I slept like a log that had been fresh-felled on a rock mountainside, cut through at the foot, falling and crashing through other branches, limbs hacked, draglined through mud, over rocks, to the precipice, hurled, spinning, tumbling to the icy torrents below, rolled, spiked, chained, over rapids, crashing over rock and jams, oh yes, to the lakes, to the chained raft, the towboat, the sawmill, the screaming saws, the scent of resin, the tree's lifeblood, billowing clouds of sawdust, of high flung shavings, as hot steel teeth gnaw, oh gnaw, I'm chained, dragged, hooked toward that line, the spinning toothed debarkers, listen, that saw's howling, a short while ago I was a tree, rippling green in the breeze, filled with calm mountain zen....

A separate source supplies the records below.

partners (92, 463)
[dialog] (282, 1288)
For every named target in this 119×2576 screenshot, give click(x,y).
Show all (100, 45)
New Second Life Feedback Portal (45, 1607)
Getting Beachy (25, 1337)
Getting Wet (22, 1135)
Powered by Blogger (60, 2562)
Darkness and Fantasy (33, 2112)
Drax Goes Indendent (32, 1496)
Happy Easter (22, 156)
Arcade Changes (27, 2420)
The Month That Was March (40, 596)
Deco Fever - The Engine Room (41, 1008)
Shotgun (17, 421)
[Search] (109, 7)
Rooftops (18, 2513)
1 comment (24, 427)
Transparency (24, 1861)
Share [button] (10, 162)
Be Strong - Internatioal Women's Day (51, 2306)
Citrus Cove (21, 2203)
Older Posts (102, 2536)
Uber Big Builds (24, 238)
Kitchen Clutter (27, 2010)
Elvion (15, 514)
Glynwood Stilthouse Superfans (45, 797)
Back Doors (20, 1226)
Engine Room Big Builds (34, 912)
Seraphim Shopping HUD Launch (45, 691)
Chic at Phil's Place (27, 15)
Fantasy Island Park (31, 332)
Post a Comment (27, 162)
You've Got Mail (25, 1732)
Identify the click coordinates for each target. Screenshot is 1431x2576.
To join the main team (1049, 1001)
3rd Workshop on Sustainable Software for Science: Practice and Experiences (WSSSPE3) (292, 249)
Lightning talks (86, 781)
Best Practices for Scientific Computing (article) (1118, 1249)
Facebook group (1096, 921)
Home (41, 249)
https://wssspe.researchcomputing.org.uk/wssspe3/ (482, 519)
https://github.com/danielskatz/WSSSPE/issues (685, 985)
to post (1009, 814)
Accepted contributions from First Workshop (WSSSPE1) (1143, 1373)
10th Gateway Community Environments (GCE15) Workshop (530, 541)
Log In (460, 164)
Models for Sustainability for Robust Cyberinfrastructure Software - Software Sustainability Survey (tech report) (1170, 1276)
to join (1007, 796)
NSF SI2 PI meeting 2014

And now mutilated, hooked, foot first toward the screaming nemesis.
Planked?
Oh god, please no, not Ikea!
And so, I wake, sweating, the alarm trills and that hook in my ankle ceases its relentless pull. It takes a few moments, for my wakened human brain to realise I'm not a tree.
There is no mountain.
Oh my dreams this week. So much toil, so much turmoil. Dread and foreboding.
In one, though, I got to eat doughnuts. Raspberry ones, hot raspberry.
Oh Juanita? I call your name.
Rolling and tumbling? Down the road I go.